[Records excerpted from a collection]
____________

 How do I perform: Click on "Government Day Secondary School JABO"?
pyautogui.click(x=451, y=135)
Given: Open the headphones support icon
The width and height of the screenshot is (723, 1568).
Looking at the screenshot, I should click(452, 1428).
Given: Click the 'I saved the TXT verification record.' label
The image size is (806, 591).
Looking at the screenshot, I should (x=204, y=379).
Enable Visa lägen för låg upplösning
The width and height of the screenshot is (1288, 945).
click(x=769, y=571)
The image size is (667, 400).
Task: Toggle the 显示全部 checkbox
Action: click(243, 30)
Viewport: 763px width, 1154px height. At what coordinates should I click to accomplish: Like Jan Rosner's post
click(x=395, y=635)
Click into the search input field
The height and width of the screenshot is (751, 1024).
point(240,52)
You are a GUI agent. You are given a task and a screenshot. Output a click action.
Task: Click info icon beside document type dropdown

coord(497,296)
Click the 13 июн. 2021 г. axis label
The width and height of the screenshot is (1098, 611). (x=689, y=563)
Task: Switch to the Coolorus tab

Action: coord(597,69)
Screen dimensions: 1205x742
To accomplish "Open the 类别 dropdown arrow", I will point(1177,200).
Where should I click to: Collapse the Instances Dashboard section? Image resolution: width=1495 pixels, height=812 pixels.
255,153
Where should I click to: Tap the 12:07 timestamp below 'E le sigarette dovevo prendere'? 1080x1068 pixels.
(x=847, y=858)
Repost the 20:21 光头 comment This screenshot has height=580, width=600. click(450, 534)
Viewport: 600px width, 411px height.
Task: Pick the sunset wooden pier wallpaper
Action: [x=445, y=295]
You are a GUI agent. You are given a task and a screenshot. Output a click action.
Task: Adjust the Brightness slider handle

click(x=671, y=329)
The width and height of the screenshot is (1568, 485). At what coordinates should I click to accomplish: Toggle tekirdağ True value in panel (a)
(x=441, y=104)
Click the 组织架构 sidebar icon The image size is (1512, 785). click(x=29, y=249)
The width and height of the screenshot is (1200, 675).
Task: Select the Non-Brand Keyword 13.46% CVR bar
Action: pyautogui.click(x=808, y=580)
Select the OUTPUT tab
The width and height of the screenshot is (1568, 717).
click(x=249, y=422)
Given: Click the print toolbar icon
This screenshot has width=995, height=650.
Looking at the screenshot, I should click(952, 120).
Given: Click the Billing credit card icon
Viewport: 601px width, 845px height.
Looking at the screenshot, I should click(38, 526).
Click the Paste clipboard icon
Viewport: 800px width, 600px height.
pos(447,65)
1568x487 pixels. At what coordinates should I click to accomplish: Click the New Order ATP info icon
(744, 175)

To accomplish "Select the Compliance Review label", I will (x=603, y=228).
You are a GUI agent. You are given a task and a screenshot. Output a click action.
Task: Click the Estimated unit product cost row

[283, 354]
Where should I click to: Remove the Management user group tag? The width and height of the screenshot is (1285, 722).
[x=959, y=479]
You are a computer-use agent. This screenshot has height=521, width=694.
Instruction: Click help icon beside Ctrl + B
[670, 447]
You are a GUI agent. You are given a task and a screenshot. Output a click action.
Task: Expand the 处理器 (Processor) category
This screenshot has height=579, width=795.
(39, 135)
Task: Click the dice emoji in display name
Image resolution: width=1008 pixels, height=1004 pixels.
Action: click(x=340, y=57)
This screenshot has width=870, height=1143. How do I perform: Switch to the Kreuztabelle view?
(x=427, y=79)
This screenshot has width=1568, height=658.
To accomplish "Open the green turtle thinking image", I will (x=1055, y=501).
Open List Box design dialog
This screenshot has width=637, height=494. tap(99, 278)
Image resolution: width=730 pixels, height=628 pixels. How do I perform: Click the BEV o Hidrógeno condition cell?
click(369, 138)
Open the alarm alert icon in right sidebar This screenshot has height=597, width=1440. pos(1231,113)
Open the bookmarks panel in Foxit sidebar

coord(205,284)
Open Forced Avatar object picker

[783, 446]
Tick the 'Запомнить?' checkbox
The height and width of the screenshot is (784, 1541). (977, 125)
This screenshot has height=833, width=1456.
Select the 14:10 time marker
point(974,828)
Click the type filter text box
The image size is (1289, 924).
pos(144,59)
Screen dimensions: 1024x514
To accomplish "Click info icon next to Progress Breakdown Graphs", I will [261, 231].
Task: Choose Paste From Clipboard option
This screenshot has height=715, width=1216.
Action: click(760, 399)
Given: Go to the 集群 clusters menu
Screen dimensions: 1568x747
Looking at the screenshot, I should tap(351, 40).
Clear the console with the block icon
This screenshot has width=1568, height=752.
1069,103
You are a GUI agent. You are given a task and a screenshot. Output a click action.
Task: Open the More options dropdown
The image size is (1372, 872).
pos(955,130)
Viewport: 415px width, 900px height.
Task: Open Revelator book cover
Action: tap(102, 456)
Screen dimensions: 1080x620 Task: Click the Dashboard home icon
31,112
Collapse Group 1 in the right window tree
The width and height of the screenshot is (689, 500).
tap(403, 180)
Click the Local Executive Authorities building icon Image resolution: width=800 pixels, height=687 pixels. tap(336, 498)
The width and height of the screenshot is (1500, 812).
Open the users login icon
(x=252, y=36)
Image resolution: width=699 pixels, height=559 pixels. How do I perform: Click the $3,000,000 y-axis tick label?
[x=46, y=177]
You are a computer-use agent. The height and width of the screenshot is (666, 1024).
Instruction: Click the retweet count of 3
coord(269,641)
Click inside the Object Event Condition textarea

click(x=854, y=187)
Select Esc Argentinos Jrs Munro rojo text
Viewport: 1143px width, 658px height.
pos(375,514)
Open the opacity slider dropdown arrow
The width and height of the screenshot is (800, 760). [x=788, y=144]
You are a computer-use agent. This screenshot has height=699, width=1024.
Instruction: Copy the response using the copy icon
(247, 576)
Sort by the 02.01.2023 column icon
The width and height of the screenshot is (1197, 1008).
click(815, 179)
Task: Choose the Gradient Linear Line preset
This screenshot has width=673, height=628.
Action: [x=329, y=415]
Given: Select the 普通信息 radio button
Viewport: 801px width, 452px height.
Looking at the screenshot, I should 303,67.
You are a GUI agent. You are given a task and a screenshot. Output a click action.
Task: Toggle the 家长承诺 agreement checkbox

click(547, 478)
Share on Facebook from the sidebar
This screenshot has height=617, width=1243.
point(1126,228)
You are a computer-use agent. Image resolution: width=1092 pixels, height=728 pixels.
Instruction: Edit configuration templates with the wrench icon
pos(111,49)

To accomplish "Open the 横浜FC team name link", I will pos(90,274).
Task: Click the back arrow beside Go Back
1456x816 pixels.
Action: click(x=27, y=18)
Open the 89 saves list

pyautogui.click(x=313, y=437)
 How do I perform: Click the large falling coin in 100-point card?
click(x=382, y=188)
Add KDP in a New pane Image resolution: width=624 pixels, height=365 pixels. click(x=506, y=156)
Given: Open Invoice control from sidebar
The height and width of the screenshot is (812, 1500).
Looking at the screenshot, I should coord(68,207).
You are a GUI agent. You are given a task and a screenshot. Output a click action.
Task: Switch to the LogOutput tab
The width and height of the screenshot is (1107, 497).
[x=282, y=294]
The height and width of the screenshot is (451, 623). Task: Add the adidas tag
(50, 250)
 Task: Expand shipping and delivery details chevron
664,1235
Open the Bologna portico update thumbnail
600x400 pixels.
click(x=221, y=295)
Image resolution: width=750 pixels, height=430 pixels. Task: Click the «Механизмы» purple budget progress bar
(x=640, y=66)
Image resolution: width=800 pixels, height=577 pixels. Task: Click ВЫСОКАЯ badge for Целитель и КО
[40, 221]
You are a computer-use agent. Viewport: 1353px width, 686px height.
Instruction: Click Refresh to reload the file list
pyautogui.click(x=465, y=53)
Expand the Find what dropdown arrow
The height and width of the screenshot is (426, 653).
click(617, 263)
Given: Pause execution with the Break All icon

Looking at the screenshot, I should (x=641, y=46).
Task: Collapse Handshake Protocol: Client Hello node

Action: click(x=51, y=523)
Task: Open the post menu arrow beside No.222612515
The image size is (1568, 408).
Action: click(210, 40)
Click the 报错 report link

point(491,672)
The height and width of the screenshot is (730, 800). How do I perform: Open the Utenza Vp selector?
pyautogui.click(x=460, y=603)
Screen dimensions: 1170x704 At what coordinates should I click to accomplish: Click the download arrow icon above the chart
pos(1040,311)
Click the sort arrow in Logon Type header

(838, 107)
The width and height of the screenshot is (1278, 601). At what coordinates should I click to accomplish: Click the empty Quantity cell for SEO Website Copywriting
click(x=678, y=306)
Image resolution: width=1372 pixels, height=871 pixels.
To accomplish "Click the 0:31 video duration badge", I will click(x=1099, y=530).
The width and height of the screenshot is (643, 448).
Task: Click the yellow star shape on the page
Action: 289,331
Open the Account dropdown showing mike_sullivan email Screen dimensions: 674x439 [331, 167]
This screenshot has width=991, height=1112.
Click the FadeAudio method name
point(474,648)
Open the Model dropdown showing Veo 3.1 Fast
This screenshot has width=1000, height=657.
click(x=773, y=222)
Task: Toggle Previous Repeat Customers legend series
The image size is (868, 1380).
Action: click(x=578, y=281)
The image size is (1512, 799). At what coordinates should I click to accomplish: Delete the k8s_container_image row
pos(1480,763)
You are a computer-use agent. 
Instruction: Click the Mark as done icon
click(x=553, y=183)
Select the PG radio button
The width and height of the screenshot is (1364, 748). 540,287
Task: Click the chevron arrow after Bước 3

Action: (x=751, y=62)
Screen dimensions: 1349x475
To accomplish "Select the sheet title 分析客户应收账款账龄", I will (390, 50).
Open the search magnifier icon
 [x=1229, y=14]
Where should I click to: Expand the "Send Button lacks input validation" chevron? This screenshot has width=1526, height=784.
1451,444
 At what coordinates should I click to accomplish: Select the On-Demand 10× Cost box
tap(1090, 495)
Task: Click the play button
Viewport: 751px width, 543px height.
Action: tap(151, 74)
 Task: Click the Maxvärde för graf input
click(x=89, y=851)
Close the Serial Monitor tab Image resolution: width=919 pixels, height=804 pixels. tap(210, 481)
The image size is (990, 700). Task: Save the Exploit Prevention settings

____________

Exercise » Lines containing the word "Choose": copy every one of them from the records above.

Task solution »
Task: Choose Paste From Clipboard option
Task: Choose the Gradient Linear Line preset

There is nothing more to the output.